I want to implement a s-curve trajectory generator for a motor controller, but I'm struggling with how it should behave to be useful. There are different papers out there with the implementation for s-curve generation, but none seems to take the time to the destination as input.

How I imagine a trajectory generator:

  • Input: Pos_Dst, T_to_Dst, Pos_is, Vel_is, Acc_is, Vel_max, Acc_max, Jerk_max

  • Output: Pos_ref

T_to_Dst (Time to destination) seems not to be taken into account in real generators, why? Is it hard to run it online?
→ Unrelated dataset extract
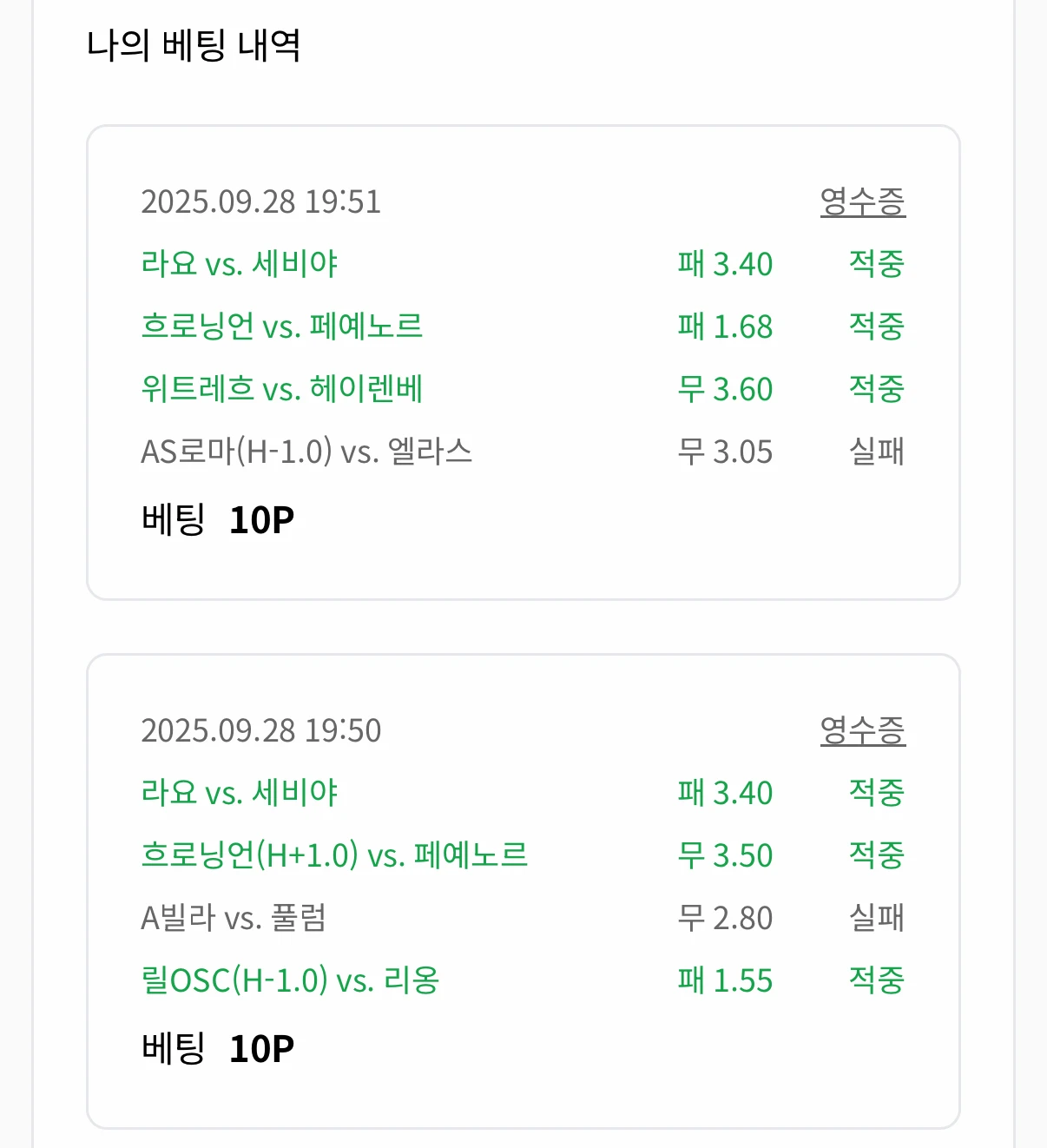Click the 패 1.68 odds value

pyautogui.click(x=725, y=327)
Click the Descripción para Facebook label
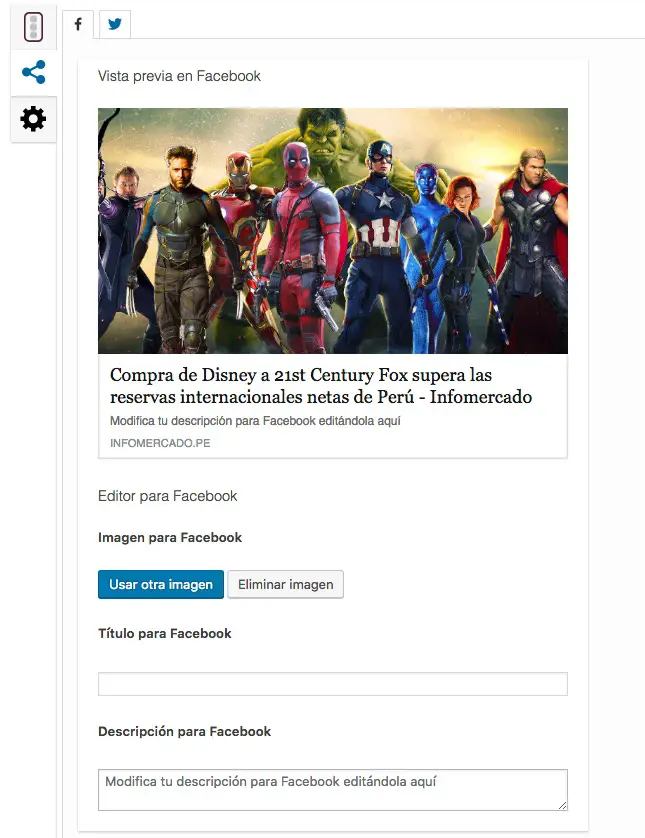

I think this might be really useful, since it uses the boundary conditions on Vel, Acc and Jerk only if necessary.

  • \$\begingroup\$ What are: Pos_is, Vel_is, Acc_is? \$\endgroup\$ – Marko Buršič Sep 6 '19 at 6:47
  • \$\begingroup\$ The Position, Velocity and Acceleration before the new strategy is calculated \$\endgroup\$ – HansPeterLoft Sep 6 '19 at 7:06
  • \$\begingroup\$ Note that this is the part of traj, planner itself and it can't be an input parameter, it's rather a static type residing in the planner instance memory. \$\endgroup\$ – Marko Buršič Sep 6 '19 at 7:28

The trajectory planner calculates incrementally (recursive). Each cycle (sample time) it calculates next point, so it never knows the time needed for the travel.

To know that, the generator should calculate the entire trajectory before outputing the first point (a priori), this is computational time and memory consuming, so not implemented.

Suppose you have a long travel (for example 10s) and very high sampling rate (1ms), then you would require to store 10000 points in memory.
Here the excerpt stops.